▶ Problem: An exact transcription of the records is required, minus any images.

▶ Exercise materials:

########################################

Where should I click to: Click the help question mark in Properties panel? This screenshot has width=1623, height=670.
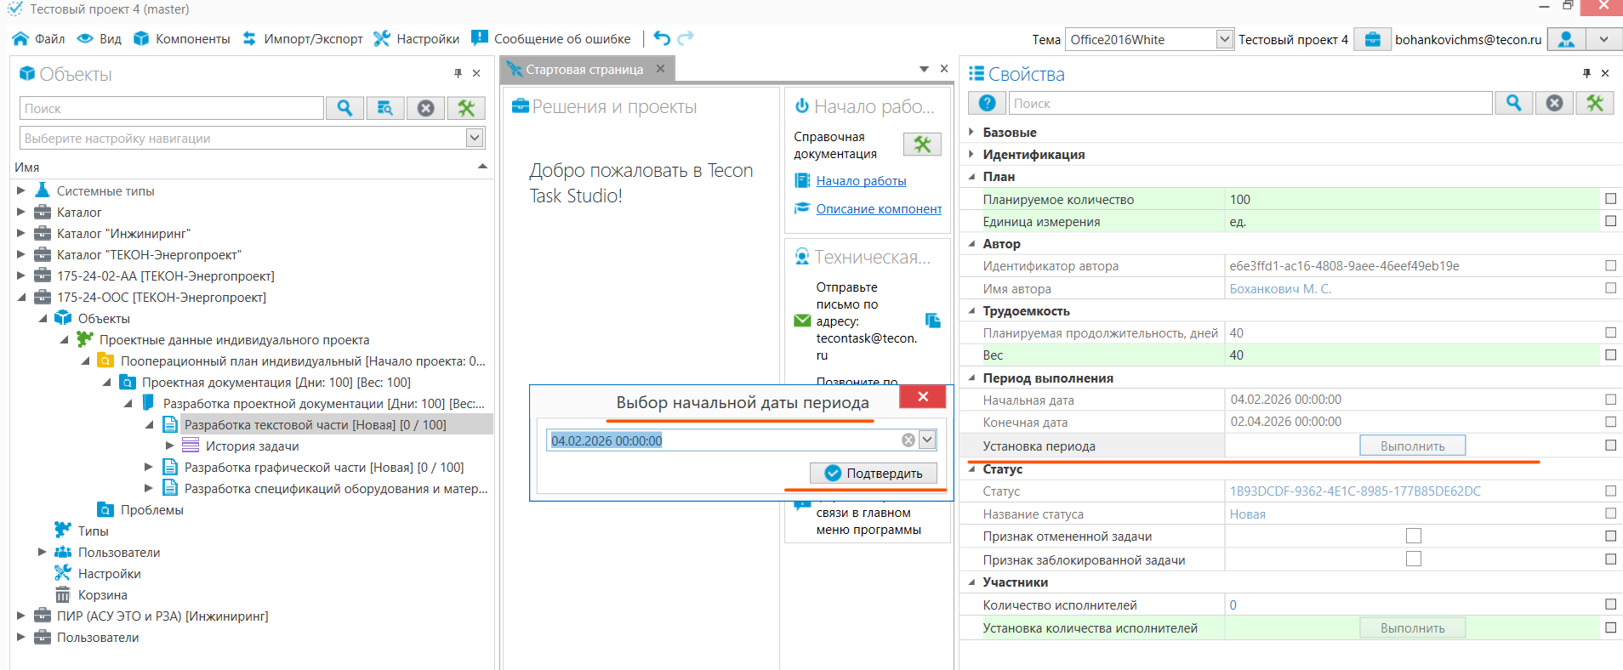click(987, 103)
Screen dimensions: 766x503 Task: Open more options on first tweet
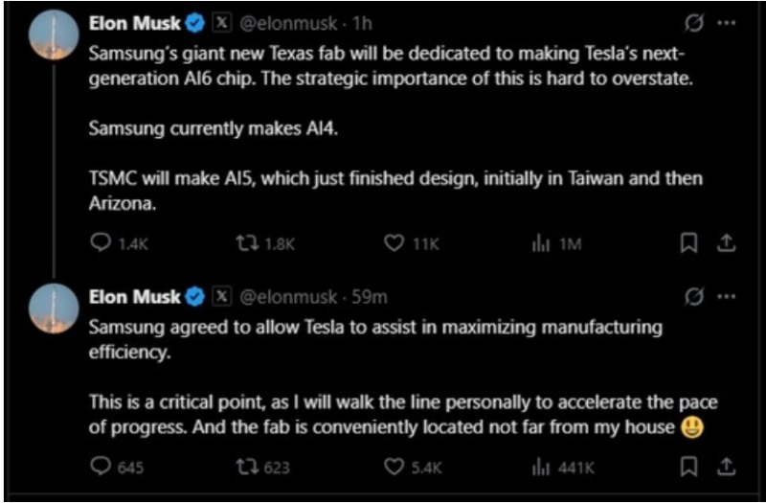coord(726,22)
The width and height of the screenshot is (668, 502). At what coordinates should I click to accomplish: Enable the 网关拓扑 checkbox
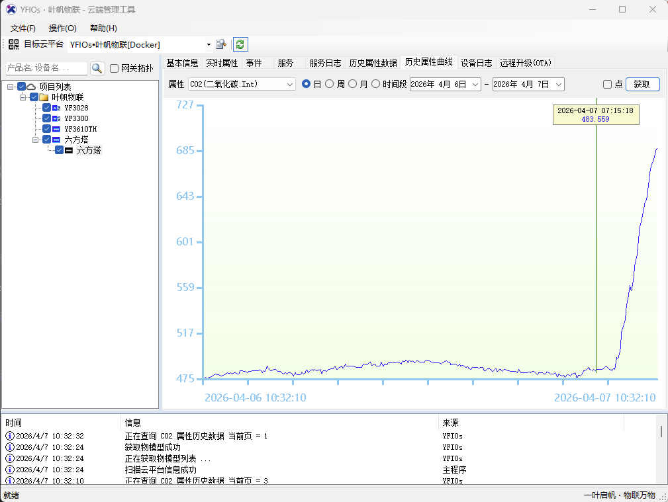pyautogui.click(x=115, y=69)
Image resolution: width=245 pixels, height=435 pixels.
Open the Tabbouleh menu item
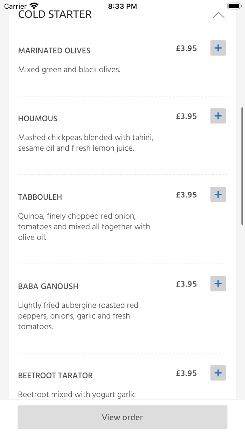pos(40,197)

########################################

▶ Response to this exercise:
Where should I click to: Click the help question mark in Properties panel? This screenshot has width=1623, height=670.
click(987, 103)
Screen dimensions: 766x503 Task: Open more options on first tweet
coord(726,22)
The width and height of the screenshot is (668, 502). At what coordinates should I click to accomplish: Enable the 网关拓扑 checkbox
pyautogui.click(x=115, y=69)
Image resolution: width=245 pixels, height=435 pixels.
Open the Tabbouleh menu item
pos(40,197)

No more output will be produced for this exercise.